Em diversas publicações, o deputado federal e médico ataca o isolamento social ao afirmar que a pandemia seria responsável pela “duplicação de famílias na miséria, o aumento sem precedentes no consumo de álcool e drogas ilícitas e o crescimento vertiginoso da população de rua”. O discurso é semelhante ao adotado por Jair Bolsonaro para atacar medidas de restrições impostas por prefeitos e governadores.
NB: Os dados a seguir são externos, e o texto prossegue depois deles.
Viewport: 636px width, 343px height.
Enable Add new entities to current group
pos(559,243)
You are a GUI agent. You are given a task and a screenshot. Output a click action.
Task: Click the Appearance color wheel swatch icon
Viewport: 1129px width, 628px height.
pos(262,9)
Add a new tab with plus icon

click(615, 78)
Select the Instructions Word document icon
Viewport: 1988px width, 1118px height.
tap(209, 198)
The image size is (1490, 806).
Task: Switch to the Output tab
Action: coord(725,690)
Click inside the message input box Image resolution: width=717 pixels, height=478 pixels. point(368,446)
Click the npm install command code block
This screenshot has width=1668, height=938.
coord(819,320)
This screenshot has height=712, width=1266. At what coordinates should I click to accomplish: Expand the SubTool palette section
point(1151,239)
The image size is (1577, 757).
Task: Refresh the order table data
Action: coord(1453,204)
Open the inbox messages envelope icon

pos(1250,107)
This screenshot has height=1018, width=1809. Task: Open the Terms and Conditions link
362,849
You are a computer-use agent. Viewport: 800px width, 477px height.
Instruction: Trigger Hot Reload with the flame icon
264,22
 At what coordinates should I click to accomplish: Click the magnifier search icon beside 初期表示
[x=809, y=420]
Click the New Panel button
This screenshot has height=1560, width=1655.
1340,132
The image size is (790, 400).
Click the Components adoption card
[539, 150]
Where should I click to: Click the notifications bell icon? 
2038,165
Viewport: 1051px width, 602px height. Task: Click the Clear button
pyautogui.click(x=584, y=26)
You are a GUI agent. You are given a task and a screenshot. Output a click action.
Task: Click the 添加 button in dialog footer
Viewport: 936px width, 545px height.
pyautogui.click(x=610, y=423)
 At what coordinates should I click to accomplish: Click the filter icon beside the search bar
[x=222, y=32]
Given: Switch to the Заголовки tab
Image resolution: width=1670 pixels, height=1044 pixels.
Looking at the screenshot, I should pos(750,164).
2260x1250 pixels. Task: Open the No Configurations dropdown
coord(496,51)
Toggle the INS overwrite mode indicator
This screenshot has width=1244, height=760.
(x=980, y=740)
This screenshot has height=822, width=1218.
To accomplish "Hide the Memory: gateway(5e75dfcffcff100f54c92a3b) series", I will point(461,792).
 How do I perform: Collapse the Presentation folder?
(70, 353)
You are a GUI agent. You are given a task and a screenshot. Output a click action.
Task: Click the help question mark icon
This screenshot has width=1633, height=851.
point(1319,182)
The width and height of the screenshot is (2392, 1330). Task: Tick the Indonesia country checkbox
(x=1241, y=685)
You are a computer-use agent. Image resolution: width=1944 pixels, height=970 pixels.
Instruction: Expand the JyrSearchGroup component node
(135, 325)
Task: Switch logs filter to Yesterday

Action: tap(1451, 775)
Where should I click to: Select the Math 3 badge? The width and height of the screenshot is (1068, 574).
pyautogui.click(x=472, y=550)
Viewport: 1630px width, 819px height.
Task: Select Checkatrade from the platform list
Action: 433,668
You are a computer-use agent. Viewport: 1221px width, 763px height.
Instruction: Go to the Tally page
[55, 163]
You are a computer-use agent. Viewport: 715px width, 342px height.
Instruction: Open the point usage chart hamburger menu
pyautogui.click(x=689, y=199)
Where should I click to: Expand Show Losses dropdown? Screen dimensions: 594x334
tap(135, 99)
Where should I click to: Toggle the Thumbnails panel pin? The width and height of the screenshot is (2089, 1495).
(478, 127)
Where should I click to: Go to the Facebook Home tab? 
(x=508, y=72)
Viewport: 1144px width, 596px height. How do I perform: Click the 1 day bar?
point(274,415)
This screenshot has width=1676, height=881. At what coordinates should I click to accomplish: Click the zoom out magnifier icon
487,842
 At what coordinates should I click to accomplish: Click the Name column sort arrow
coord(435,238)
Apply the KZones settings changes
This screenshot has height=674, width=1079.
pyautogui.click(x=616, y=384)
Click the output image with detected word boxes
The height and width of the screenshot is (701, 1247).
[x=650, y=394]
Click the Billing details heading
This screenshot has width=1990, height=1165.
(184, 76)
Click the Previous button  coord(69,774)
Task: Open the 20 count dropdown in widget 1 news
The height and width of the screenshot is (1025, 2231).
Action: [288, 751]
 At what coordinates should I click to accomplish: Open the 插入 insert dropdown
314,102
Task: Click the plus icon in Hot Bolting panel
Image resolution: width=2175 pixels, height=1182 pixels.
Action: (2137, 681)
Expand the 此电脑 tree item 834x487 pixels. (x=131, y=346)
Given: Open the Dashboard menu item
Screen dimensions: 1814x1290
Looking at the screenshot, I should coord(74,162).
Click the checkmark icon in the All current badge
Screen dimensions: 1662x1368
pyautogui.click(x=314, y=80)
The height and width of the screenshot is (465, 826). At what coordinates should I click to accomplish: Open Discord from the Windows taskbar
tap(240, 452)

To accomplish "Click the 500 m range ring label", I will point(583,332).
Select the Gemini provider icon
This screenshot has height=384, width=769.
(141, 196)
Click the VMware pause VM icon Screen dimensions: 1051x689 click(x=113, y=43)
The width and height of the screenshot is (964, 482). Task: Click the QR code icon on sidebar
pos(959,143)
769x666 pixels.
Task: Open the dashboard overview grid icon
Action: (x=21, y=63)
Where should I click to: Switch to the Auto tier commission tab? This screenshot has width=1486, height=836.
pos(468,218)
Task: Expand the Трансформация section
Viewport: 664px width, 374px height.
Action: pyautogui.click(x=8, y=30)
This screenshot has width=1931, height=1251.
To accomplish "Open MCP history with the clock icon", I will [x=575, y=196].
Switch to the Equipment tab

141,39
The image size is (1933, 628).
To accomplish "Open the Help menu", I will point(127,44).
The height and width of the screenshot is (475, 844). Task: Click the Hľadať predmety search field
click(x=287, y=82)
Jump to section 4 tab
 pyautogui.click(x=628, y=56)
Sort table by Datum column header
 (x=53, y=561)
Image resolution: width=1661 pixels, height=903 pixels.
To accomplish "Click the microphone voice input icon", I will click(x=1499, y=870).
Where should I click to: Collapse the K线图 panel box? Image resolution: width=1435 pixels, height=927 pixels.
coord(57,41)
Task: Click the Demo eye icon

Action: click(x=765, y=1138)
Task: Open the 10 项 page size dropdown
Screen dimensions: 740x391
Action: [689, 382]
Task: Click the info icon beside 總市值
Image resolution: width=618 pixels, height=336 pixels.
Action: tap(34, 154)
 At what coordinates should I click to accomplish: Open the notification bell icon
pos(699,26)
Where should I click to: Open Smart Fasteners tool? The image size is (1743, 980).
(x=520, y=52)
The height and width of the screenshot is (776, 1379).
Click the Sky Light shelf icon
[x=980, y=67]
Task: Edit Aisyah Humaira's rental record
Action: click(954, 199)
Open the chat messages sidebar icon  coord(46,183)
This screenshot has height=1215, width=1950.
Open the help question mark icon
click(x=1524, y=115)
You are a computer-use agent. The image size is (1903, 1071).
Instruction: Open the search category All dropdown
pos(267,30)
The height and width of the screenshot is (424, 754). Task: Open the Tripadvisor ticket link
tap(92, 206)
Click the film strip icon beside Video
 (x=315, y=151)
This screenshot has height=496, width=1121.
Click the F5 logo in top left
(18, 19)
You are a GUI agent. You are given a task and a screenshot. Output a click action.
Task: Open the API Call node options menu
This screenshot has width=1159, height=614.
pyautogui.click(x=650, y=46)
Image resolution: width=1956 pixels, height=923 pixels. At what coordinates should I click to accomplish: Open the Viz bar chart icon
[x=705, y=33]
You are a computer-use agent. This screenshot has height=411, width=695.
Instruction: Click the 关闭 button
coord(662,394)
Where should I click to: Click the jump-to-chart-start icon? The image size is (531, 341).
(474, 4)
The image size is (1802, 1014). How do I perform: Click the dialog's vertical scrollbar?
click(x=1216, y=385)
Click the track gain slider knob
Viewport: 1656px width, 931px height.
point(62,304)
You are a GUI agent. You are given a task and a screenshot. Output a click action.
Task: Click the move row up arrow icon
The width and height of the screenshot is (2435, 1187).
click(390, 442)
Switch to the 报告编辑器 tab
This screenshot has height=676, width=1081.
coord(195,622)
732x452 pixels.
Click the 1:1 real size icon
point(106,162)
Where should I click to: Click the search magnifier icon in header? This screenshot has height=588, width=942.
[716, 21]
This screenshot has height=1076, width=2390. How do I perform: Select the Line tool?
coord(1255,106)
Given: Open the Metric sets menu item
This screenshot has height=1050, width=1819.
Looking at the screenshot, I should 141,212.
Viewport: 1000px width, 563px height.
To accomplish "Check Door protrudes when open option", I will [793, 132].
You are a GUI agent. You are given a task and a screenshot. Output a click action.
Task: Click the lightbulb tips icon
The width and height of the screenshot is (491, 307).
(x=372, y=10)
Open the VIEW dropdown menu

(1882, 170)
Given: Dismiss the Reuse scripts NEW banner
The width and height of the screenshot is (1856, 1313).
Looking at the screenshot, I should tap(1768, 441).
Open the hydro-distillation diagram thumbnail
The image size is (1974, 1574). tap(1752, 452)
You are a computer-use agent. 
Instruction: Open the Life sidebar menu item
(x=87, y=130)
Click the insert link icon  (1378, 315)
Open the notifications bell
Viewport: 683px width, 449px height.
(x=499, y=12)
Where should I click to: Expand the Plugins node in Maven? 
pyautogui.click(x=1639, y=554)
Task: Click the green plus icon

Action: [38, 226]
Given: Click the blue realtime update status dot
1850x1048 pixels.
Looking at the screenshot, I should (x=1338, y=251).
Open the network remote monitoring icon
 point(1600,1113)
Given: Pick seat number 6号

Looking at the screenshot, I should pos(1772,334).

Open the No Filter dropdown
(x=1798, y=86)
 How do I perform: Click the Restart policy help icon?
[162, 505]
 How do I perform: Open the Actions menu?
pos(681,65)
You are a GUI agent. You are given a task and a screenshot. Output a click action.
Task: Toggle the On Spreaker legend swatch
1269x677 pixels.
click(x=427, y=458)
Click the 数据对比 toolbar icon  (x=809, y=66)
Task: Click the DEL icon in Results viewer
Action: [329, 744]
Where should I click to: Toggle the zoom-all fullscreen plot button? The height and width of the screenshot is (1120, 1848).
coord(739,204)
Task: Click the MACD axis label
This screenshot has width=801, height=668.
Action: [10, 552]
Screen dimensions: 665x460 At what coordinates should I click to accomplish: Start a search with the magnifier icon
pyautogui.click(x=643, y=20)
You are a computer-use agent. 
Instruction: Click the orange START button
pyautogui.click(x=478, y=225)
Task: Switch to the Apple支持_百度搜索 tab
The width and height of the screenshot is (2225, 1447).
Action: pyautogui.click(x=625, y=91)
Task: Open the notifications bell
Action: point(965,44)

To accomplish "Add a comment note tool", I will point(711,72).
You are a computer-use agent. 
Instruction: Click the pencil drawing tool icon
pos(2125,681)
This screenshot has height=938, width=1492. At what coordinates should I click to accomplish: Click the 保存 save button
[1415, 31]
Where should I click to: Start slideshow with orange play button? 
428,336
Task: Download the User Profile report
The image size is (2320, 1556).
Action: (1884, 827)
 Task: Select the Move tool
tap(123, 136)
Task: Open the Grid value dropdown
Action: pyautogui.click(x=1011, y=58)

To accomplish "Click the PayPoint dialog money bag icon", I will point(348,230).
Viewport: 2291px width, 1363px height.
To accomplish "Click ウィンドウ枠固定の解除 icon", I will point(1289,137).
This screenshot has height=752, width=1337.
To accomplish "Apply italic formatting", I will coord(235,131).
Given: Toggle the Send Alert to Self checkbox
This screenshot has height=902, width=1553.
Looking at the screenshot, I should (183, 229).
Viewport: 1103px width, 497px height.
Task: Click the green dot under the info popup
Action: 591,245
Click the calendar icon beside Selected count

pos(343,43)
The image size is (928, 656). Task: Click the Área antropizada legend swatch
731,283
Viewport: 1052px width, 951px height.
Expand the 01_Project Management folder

“Em 2009, quando coordenei o enfrentamento à Pandemia do H1N1, no RS, reabrimos as escolas no meio da epidemia,porque constatamos que as crianças se contaminavam mais fora do que dentro da escola. E não aumentou contágio.Naquela pandemia crianças eram grupo de risco. Agora não são!”, defendeu Terra no Twitter em 14 de setembro, mesmo dia em que o gabinete do presidente acusou recebimento de uma carta da farmacêutica americana Pfizer, que reiterava propostas de venda de doses da vacina contra Covid-19.

O governo só voltaria a negociar com a Pfizer no dia 9 de novembro, dois meses depois, por intermédio do então secretário de Comunicação da Presidência (Secom) Fábio Wajngarten, segundo relato do próprio à CPI da Covid. Até esta data, 47 e-mails da farmacêutica foram ignorados pelo governo federal, que estimulava a adoção do “tratamento precoce”, ignorava a urgência das medidas não farmacológicas – como o uso de máscaras – e provocava aglomerações por onde o presidente passava.

— Estamos praticamente vencendo a pandemia, o governo fez tudo para que os efeitos negativos da mesma fossem minimizados. Quer seja com auxílio emergencial, que atingiu 65 milhões de pessoas, quer seja auxílio a micro e pequenas empresas, com crédito. Ou seja, investindo também massivamente meios e recursos para que governadores e prefeitos não faltassem na saúde para atender os infectados — afirmou o presidente no dia 11 de setembro de 2020, em evento na Bahia, quando o país já registrava 129.865 mortos por coronavírus e ainda não tinha enfrentado a segunda onda.